Inverse dispersion for negative binomial. This can be set to be gene/batch specific for example (and would thus be \(\theta_{kg}\)), by passing dispersion="gene-batch" during model intialization. Note that px_r also refers to the underlying real-valued torch parameter that is then exponentiated on every forward pass of the model.

px_r

Inference#

scVI uses variational inference and specifically auto-encoding variational bayes (see Variational Inference) to learn both the model parameters (the neural network params, dispersion params, etc.) and an approximate posterior distribution with the following factorization:

\begin{align} q_\eta(z_n, \ell_n \mid x_n) := q_\eta(z_n \mid x_n, s_n)q_\eta(\ell_n \mid x_n). \end{align}

Here \(\eta\) is a set of parameters corresponding to inference neural networks (encoders), which we do not describe in detail here, but are described in the scVI paper. The underlying class used as the encoder for scVI is Encoder. In the case of use_observed_lib_size=True, \(q_\eta(\ell_n \mid x_n)\) can be written as a point mass on the observed library size.

It it important to note that by default, scVI only receives the expression data as input (i.e., not the observed cell-level covariates). Empirically, we have not seen much of a difference by having the encoder take as input the concatenation of these items (i.e., \(q_\eta(z_n, \ell_n \mid x_n, s_n)\), but users can control it manually by passing encode_covariates=True to scvi.model.SCVI.

Tasks#

Here we provide an overview of some of the tasks that scVI can perform. Please see scvi.model.SCVI for the full API reference.

Dimensionality reduction#

For dimensionality reduction, the mean of the approximate posterior \(q_\eta(z_n \mid x_n, s_n)\) is returned by default. This is achieved using the method:

>>> latent = model.get_latent_representation()
>>> adata.obsm["X_scvi"] = latent

Users may also return samples from this distribution, as opposed to the mean by passing the argument give_mean=False. The latent representation can be used to create a nearest neighbor graph with scanpy with:

>>> import scanpy as sc
>>> sc.pp.neighbors(adata, use_rep="X_scvi")
>>> adata.obsp["distances"]

Transfer learning#

A scVI model can be pre-trained on reference data and updated with query data using load_query_data(), which then facilitates transfer of metadata like cell type annotations. See the Transfer learning guide for more information.

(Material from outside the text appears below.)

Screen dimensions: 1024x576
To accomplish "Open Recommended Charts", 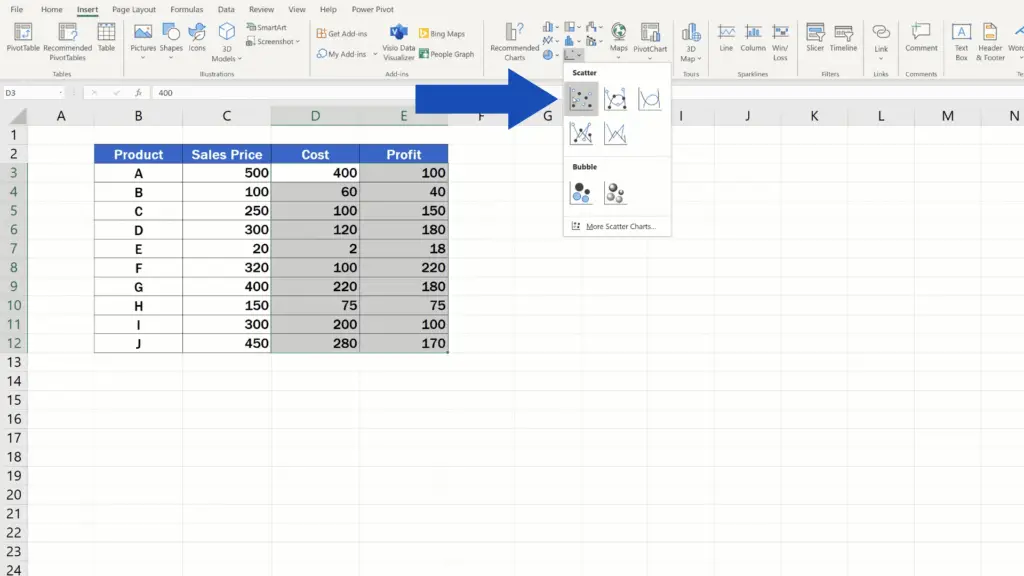I will point(514,41).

Normalization/denoising/imputation of expression#

In get_normalized_expression() scVI returns the expected value of \(\rho_n\) under the approximate posterior. For one cell \(n\), this can be written as:

\begin{align} \mathbb{E}_{q_\eta(z_n \mid x_n)}\left[\ell_n'f_w\left( z_n, s_n \right) \right], \end{align}

where \(\ell_n'\) is by default set to 1. See the library_size parameter for more details. The expectation is approximated using Monte Carlo, and the number of samples can be passed as an argument in the code:

>>> model.get_normalized_expression(n_samples=10)

By default the mean over these samples is returned, but users may pass return_mean=False to retrieve all the samples.

Notably, this function also has the transform_batch parameter that allows counterfactual prediction of expression in an unobserved batch. See the Counterfactual prediction guide.

Differential expression#

Differential expression analysis is achieved with differential_expression(). scVI tests differences in magnitude of \(f_w\left( z_n, s_n \right)\). More info is in Differential Expression.

Data simulation#

Data can be generated from the model using the posterior predictive distribution in posterior_predictive_sample(). This is equivalent to feeding a cell through the model, sampling from the posterior distributions of the latent variables, retrieving the likelihood parameters (of \(p(x \mid z, s)\)), and finally, sampling from this distribution.